In Charles Proxy, open the menu Tools -> No Caching.

And completely turn off caching on the proxy server.

The application implements Pull-to-refresh, after updating the list of products in Charles you should see in the list on the left side. Right-click on it and select Enable SSL Proxing .

After that, once again update the list of products in the application. Now you should see something like this:

Now we can freely read the HTTPS traffic that comes from the Dropbox app for our JSON.

But that is not all!

Dropbox does not give JSON from directly. Instead, it returns a 302 response and redirects to another host, from which data is loaded.

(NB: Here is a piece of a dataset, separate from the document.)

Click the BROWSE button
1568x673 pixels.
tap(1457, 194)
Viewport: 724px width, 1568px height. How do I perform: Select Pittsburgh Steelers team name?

You can find it by viewing the Raw Response of the following query:

In this case, it is .

You will most likely have a slightly different host.

Then enable SSL Proxing: Enabled for it .

Update FoodSniffer again.

And now we can finally see the real JSON, which shows the application!

We see that we have only one type of food in the evening - whiskey, we write about this to our team leader and go to drink coffee, the problem is not on our side.

* The project uses already corrected JSON, with two types of food for the evening: beer and whiskey.
* If you do not see the host or similar to it in the list in the left part of the window, try updating the list of products in the application several times.

Problem number 2, or How to change the HTTPS traffic iOS device

The backend team fixed the menu for the evening, and now JSON is formed correctly. But what if it's morning now, and you don't want to wait until the evening to check the fix?

One option is to use Charles to change the JSON that comes back from Dropbox.

In this case, we need to change consumePeriod from evening to morning .

To do this, select Tools -> Rewrite from the menu .

In the Rewrite Settings window that appears, add a new category for overwriting - dropbox .

Add a host by specifying the https port in the Edit Location menu:

After that, add rewriting rules toRewrite Rule menu as follows:

That is, now in every Body Responsa from our server the word evening will be replaced by the word morning .

If necessary, we can change any part of the HTTP request / response, plus use a regex expression to replace the text.

Now, having updated the list, we should see four types of products:


Charles is fairly simple, shareware, has a rich HTTPS proxy functionality. From my point of view, it works best when working with MacOS and iOS devices.

This is not the only way to sniff traffic. Fiddler is also widely used for HTTP / S-traffic . If you need to go deeper into the TCP / IP stack, there is Wireshark .

In addition, there is a problem certificate pinning . If it is implemented in your application, you need to either add the Charles SSL certificate to the list of allowed certificates, or use tools such as Frida to disable certificate pinning already at the level of the application itself. I hope to tell you more about this in the next article.

I would be glad if you share your experience in monitoring traffic, including HTTP / S, tips and life hacking.

Note. Use this technique only for your applications, please. Be white hare hackers!

Note 2. Recently, the story came out in Ukrainian , but in Russian I publish it for the first time.